Publication year: 2020

Previous descriptions of echo vowels in Hiaki have appealed to phonotactic and metrical constraints on [ʔ.C] clusters that trigger the insertion of a copied (‘echo’) vowel (Dedrick and Casad: 28-29). However Hiaki has another robust method of breaking up illegal clusters, using an epenthetic [i]. Instead we propose that the [ʔ] seen in ‘echo’ V1ʔV1 sequences is not in fact a glottal consonant, but a glottal feature that is attached to certain vowels. Depending on its phonological environment, this feature surfaces as either a glottal onset (before a following vowel) or a preglottalized vowel (before a consonant-initial syllable).

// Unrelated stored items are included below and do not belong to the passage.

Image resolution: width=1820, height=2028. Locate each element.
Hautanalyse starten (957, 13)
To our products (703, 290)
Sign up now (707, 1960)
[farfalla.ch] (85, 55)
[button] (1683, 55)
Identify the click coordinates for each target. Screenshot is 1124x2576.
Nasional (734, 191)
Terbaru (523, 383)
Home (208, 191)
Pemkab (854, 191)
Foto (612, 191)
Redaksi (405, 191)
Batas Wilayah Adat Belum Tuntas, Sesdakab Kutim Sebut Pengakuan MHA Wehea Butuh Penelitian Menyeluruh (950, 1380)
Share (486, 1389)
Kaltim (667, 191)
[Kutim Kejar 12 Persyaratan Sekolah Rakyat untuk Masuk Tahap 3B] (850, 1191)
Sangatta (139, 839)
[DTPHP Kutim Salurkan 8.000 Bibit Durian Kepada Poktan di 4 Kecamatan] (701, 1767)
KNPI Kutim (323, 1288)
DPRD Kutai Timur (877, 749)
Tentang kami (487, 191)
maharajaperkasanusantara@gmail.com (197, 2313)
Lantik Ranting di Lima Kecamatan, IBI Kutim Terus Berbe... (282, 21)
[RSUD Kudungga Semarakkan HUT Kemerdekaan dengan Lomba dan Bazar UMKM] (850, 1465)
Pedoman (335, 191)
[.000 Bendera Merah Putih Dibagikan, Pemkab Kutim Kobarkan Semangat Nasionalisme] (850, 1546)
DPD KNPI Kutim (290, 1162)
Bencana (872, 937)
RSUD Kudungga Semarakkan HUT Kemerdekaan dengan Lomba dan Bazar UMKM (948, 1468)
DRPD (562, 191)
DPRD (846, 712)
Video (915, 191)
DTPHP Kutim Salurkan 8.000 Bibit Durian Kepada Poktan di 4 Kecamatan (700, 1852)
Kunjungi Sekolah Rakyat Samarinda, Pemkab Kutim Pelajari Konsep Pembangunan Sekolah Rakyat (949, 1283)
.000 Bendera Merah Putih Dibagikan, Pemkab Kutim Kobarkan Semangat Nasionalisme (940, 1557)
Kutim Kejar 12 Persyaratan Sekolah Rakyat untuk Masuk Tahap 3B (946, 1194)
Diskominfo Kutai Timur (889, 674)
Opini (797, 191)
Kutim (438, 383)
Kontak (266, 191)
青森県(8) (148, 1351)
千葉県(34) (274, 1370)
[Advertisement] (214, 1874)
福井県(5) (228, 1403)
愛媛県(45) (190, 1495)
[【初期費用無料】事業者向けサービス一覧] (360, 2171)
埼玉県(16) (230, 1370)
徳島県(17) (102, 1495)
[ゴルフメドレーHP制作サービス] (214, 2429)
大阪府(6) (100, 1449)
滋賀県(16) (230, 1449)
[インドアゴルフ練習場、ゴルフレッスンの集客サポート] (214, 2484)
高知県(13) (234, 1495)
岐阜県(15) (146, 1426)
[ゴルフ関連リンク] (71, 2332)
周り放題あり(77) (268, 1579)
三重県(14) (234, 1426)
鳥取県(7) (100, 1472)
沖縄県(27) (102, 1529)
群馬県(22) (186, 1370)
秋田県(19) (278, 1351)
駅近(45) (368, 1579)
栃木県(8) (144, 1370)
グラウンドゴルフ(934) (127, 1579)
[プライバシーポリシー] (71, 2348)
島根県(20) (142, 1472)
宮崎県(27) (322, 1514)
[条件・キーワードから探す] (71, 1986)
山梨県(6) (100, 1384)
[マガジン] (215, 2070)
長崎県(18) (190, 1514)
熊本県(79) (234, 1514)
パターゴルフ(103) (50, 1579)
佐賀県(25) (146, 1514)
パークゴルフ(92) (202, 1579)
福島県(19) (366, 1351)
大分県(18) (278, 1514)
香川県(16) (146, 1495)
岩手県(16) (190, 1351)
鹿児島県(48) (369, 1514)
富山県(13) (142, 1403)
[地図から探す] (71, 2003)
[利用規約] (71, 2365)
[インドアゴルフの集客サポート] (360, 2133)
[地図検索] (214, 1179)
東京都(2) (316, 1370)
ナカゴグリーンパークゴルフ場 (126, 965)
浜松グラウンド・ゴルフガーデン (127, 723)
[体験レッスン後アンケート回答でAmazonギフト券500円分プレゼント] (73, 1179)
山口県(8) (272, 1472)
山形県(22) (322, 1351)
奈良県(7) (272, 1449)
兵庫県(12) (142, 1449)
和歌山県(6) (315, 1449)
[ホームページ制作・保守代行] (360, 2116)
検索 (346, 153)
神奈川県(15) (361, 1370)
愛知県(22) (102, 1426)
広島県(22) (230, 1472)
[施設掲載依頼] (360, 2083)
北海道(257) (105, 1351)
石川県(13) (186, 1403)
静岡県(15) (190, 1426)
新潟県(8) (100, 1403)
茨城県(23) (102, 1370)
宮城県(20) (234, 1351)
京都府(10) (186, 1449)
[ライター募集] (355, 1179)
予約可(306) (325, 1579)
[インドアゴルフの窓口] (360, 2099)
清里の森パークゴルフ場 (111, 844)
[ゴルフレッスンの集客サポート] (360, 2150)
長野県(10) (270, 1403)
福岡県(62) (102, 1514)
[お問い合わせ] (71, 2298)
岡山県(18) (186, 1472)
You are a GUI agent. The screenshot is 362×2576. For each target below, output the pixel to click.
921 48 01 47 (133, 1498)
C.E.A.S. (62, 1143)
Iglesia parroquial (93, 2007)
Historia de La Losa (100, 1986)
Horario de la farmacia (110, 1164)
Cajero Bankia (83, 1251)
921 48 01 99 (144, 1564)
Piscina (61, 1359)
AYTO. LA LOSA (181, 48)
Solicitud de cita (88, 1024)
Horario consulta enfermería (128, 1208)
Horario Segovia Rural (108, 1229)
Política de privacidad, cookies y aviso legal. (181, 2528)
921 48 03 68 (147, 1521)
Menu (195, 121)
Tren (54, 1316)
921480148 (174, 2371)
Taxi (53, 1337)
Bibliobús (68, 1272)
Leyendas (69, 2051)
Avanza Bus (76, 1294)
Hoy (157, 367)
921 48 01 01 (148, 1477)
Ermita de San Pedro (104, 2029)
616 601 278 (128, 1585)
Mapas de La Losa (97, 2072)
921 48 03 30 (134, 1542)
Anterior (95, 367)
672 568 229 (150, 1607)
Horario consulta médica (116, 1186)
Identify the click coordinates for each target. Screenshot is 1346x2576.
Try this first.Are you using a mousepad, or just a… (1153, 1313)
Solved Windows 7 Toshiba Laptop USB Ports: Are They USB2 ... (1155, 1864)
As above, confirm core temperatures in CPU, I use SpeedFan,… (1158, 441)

To support these claims, we a) present syllable-count data indicating that syllables that would be predicted to be disyllabic under an epenthesis analysis are in fact monosyllabic, b) consider how consonant initial morphemes can trigger echo vowels where they are not seen with vowel-initial allomorphs (ex: -u/-wi) and c) finally compare Hiaki and Mayo cognates in which Mayo word has an echo vowel and following consonant (/l/ or /r/) that the Hiaki word lacks.